*What to do:* Would you retype exactly the lines below, from the one containing "Where should I" through the end of the entries, both ends included, but not the pictures?

*Data supplied:*
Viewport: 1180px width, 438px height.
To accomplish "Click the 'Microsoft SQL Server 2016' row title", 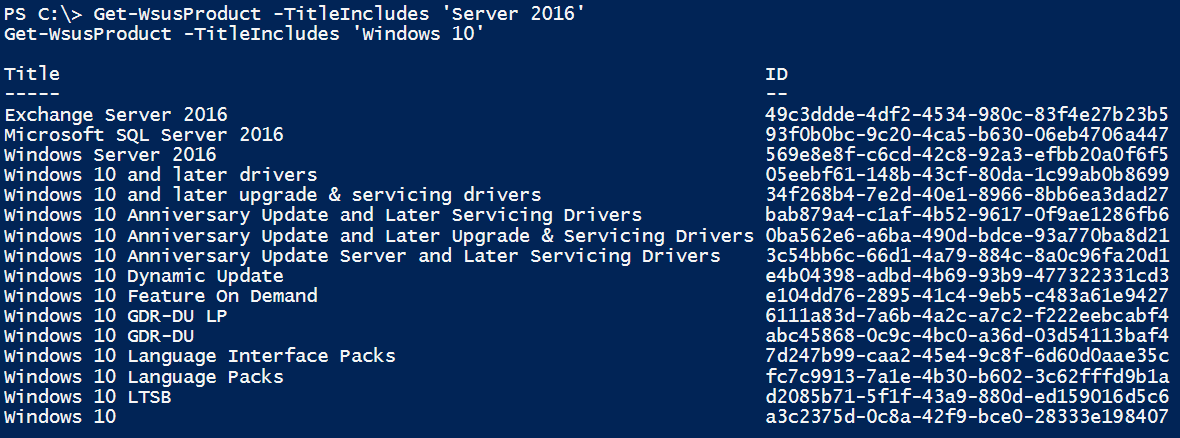I will click(x=144, y=134).
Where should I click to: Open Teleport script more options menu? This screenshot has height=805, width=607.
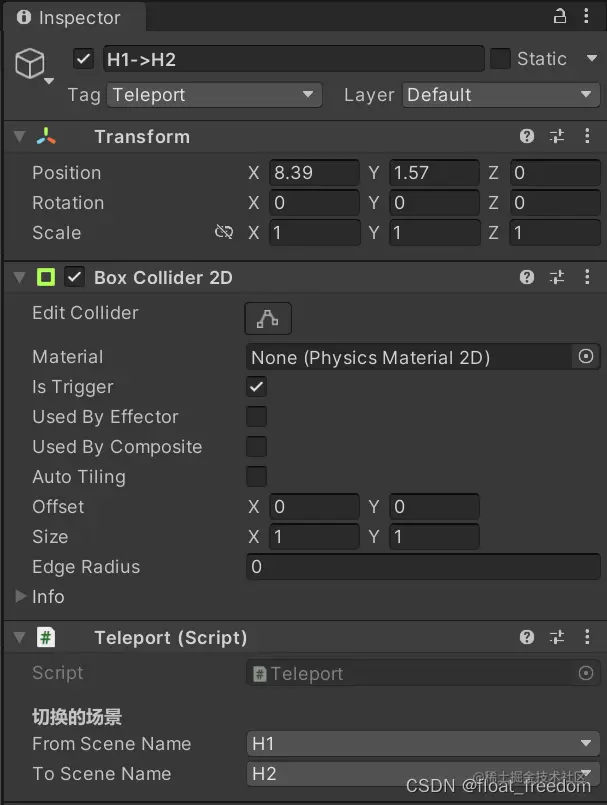(x=587, y=637)
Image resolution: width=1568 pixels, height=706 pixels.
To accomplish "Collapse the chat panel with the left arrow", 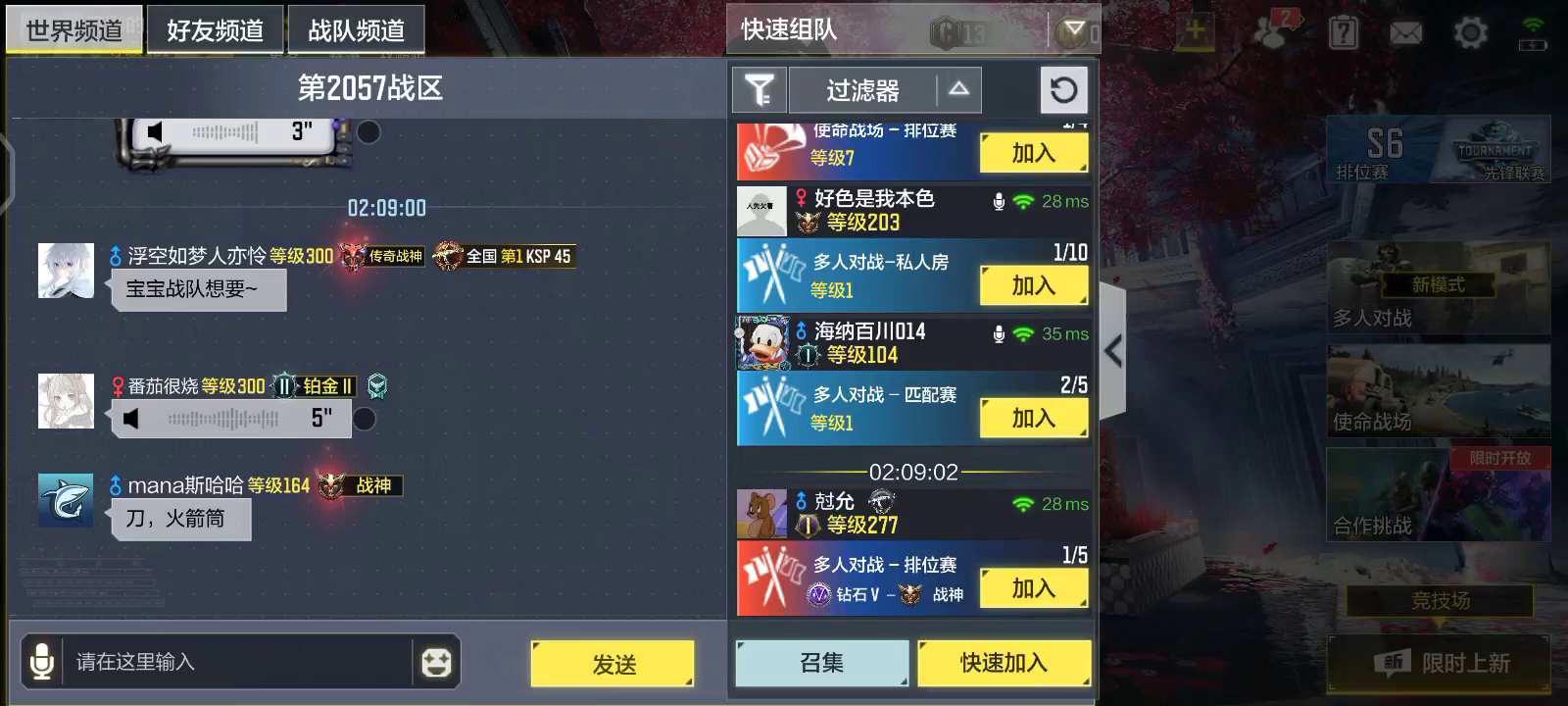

*Exercise solution:*
Where should I click to: Open Teleport script more options menu? This screenshot has height=805, width=607.
(x=587, y=637)
Image resolution: width=1568 pixels, height=706 pixels.
To accomplish "Collapse the chat panel with the left arrow", 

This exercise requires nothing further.